→ Testo estratto
Fu proprio Puccini ad apprezzare Il Pergolese e a caldeggiare la premiazione dell'opera successiva, Laurette, al Concorso governativo del 1922, peraltro senza successo. Edita da Ricordi nel 1926, l'opera, diretta da P. Fabbroni, andò in scena il 5 apr. 1927 al teatro Verdi di Pisa, con Ottavia Giordano, E. Cunego e M. Albanese nei ruoli principali, ed ebbe quattro repliche; nel febbraio 1928 venne ripresa con successo al teatro Petruzzelli di Bari.

→ Estratti delle righe

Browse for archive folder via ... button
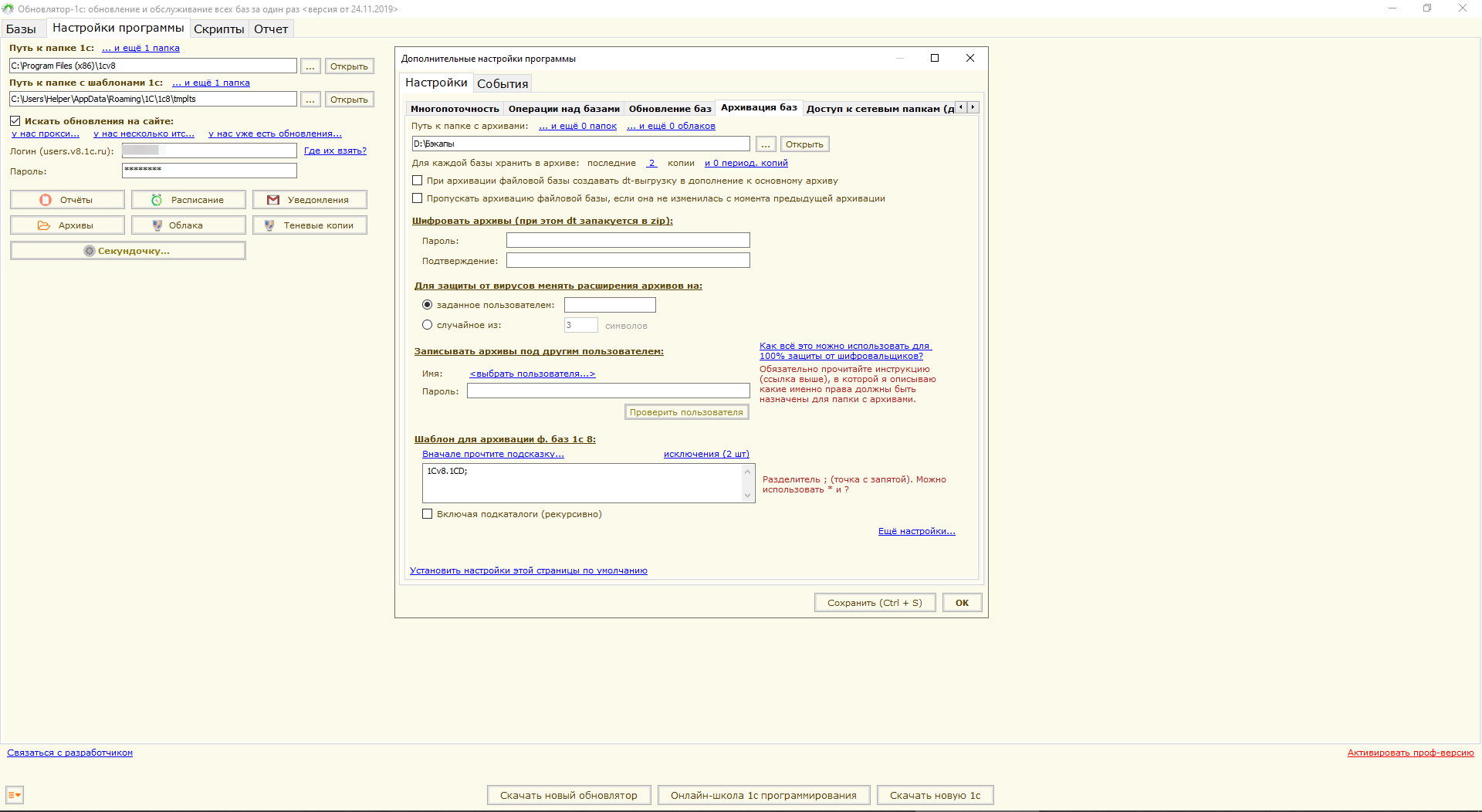The height and width of the screenshot is (812, 1482). [x=765, y=144]
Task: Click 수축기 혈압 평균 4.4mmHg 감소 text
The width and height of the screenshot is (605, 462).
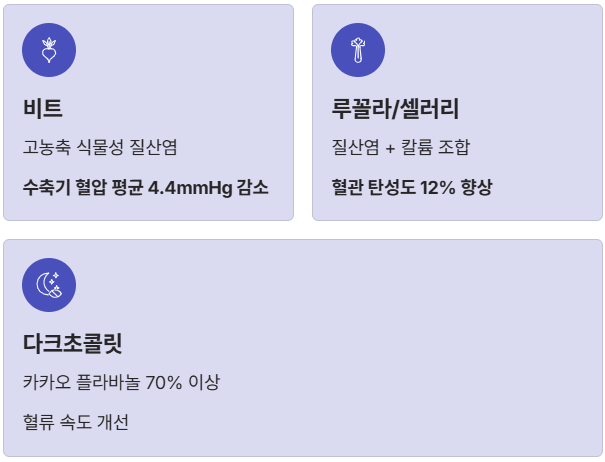Action: (x=145, y=188)
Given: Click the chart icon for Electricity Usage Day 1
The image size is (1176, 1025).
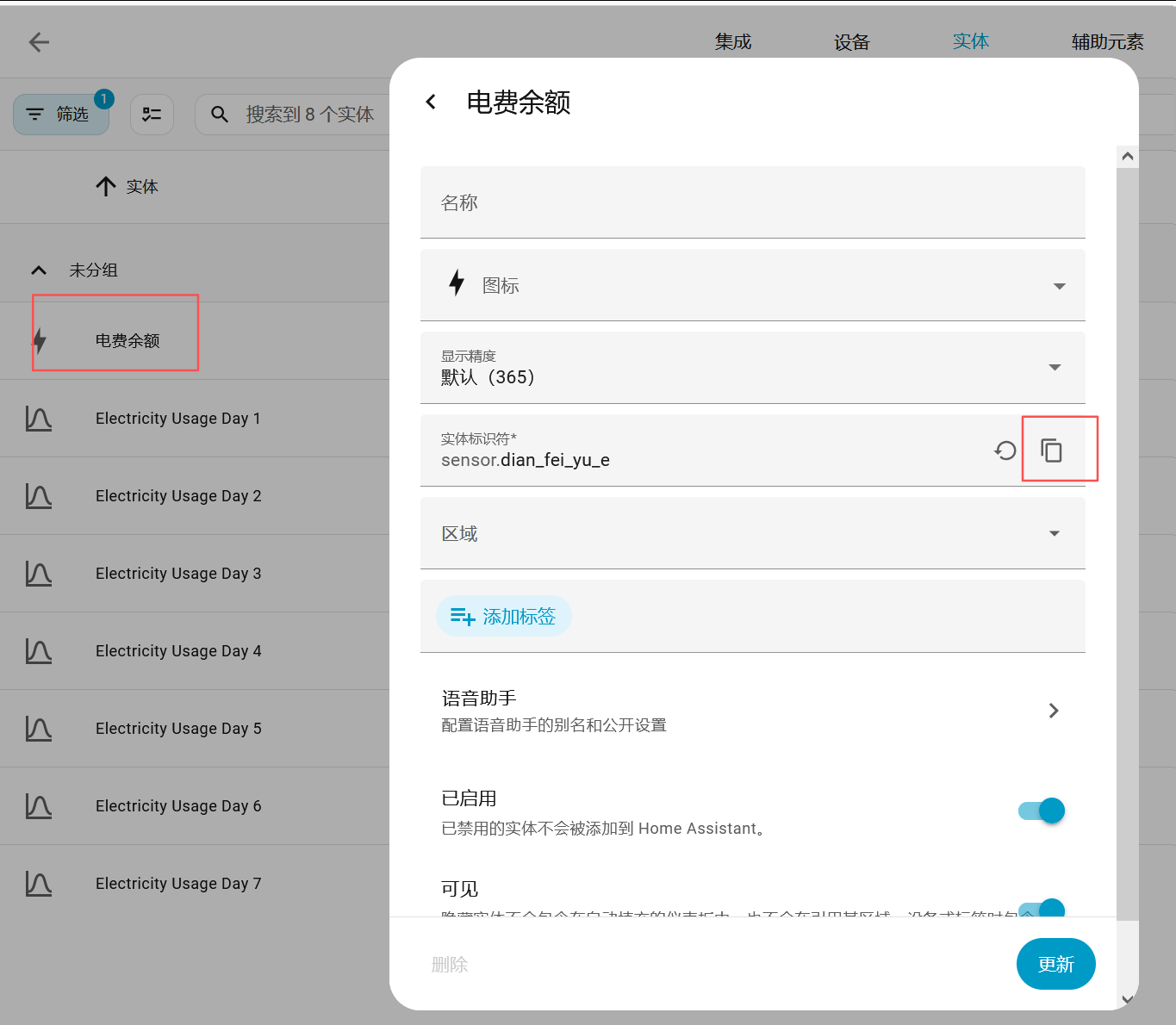Looking at the screenshot, I should (x=38, y=419).
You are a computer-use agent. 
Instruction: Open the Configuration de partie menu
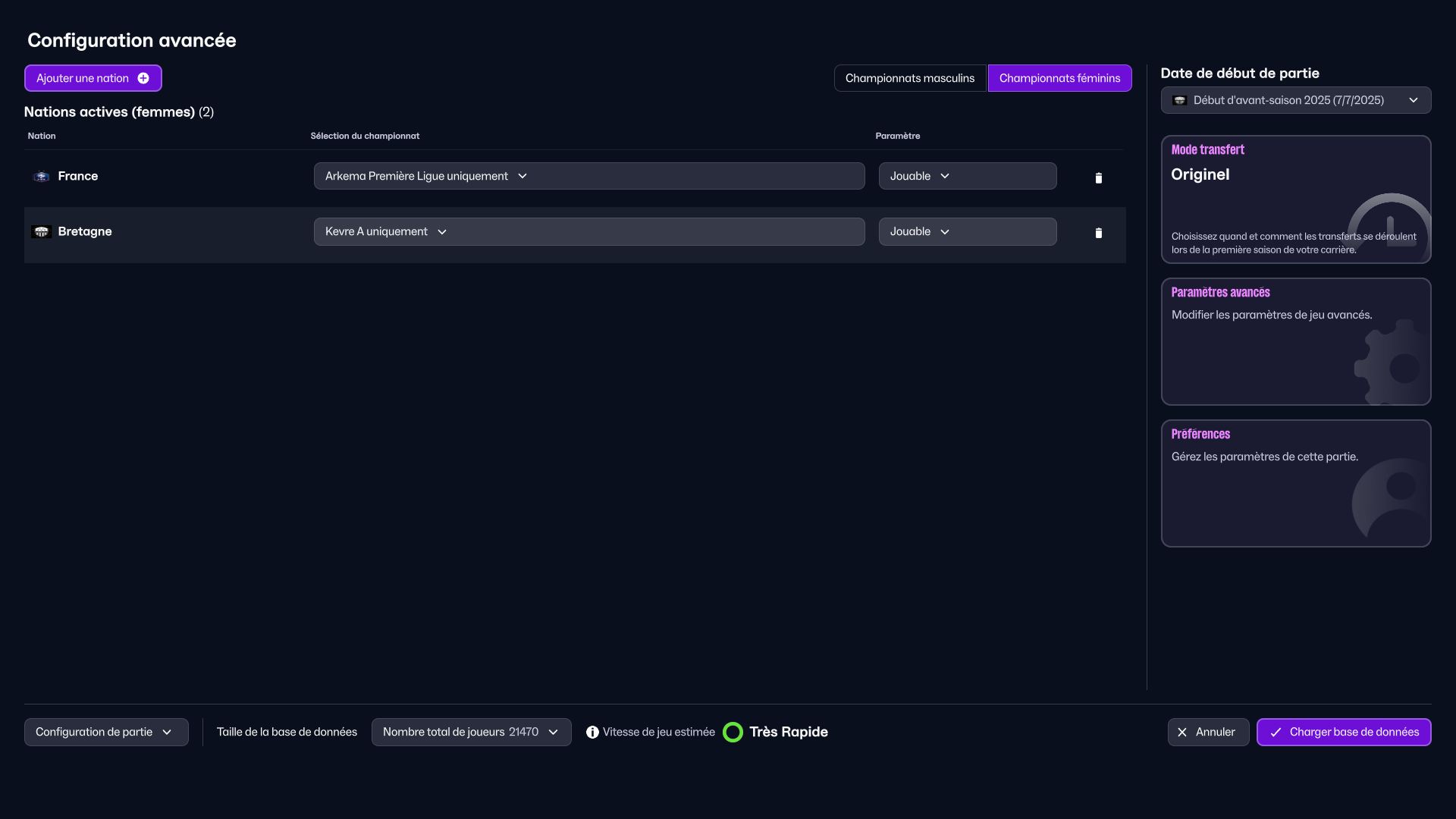tap(106, 732)
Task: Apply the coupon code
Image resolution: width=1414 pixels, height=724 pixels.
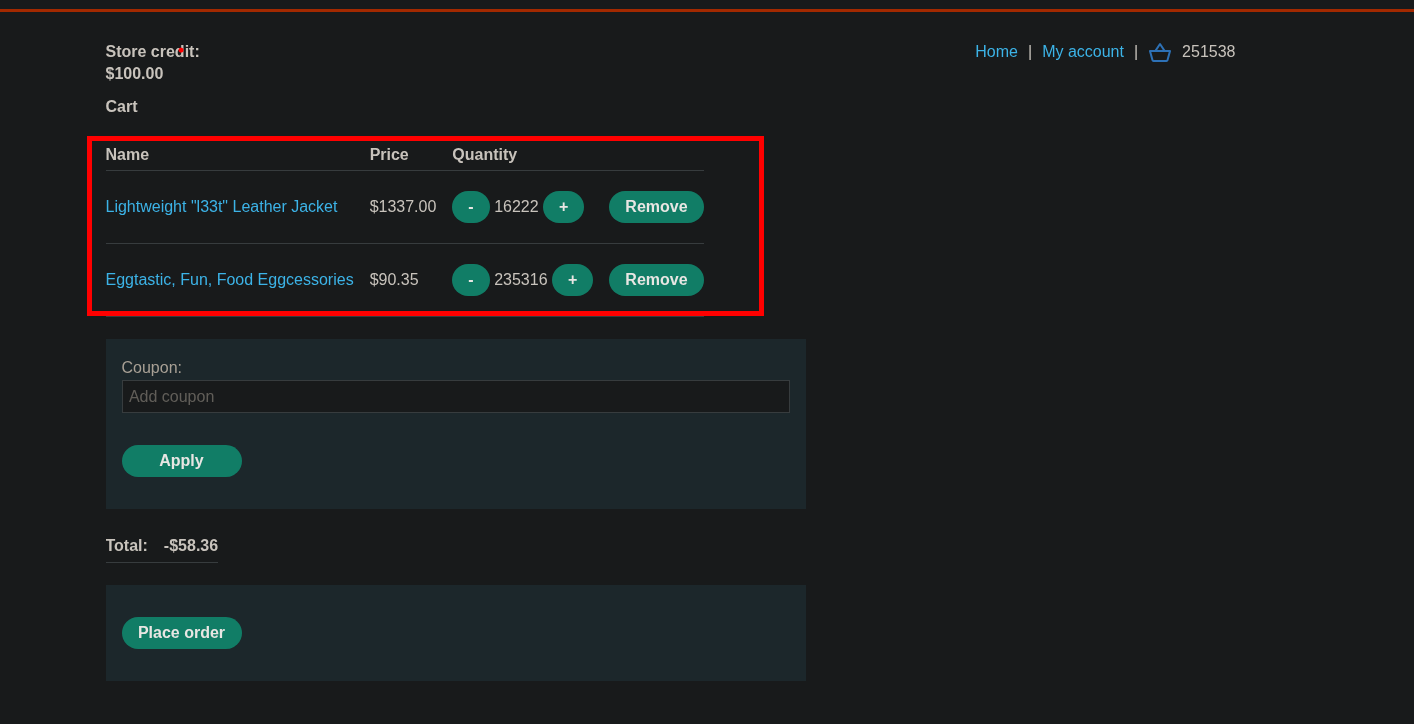Action: pyautogui.click(x=181, y=461)
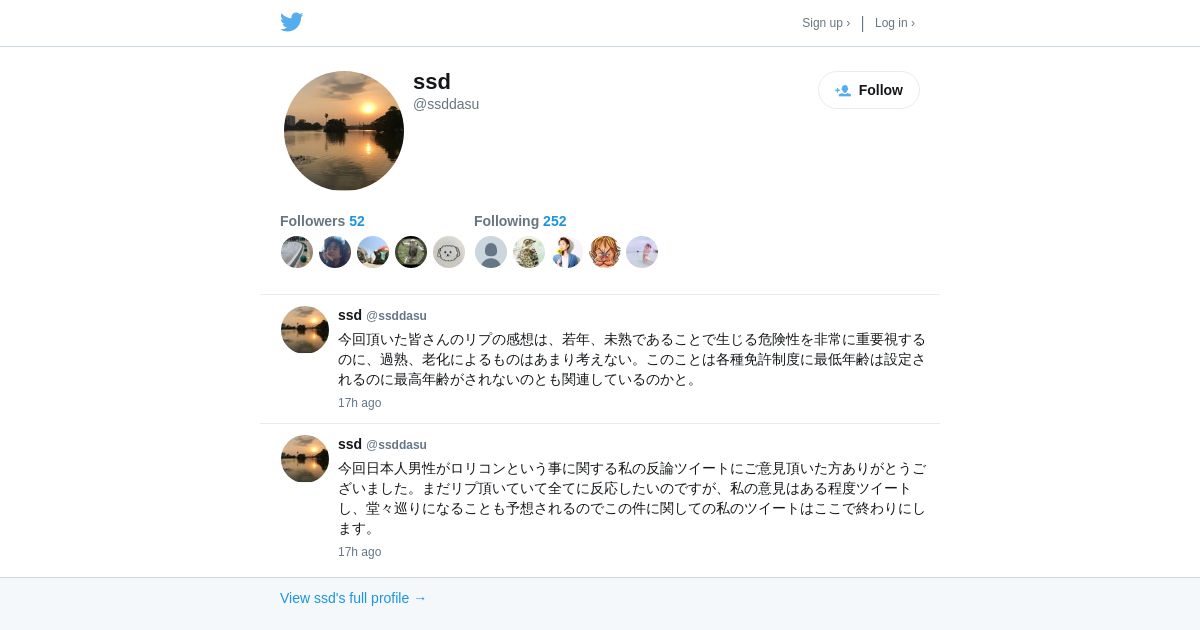Select the second follower avatar
Screen dimensions: 1200x630
(x=335, y=252)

→ Sfide
• 1. Riporta per intero il testo su Puccini e Laurette, senza cambiare nulla.
• 2. Riscrivi la parte delle righe che va dall'inizio fino alla riga con "Action: (x=145, y=188)" compresa, mettendo "Tap" al posto di "Click" e lasciando tutto il resto invariato. Restituisci solo queste righe, senza le immagini.
Il testo e le righe sono materiali distinti, senza legami tra loro.

→ Soluzioni
• 1.
Fu proprio Puccini ad apprezzare Il Pergolese e a caldeggiare la premiazione dell'opera successiva, Laurette, al Concorso governativo del 1922, peraltro senza successo. Edita da Ricordi nel 1926, l'opera, diretta da P. Fabbroni, andò in scena il 5 apr. 1927 al teatro Verdi di Pisa, con Ottavia Giordano, E. Cunego e M. Albanese nei ruoli principali, ed ebbe quattro repliche; nel febbraio 1928 venne ripresa con successo al teatro Petruzzelli di Bari.

• 2.
Browse for archive folder via ... button
The height and width of the screenshot is (812, 1482). [x=765, y=144]
Task: Tap 수축기 혈압 평균 4.4mmHg 감소 text
The width and height of the screenshot is (605, 462).
Action: (x=145, y=188)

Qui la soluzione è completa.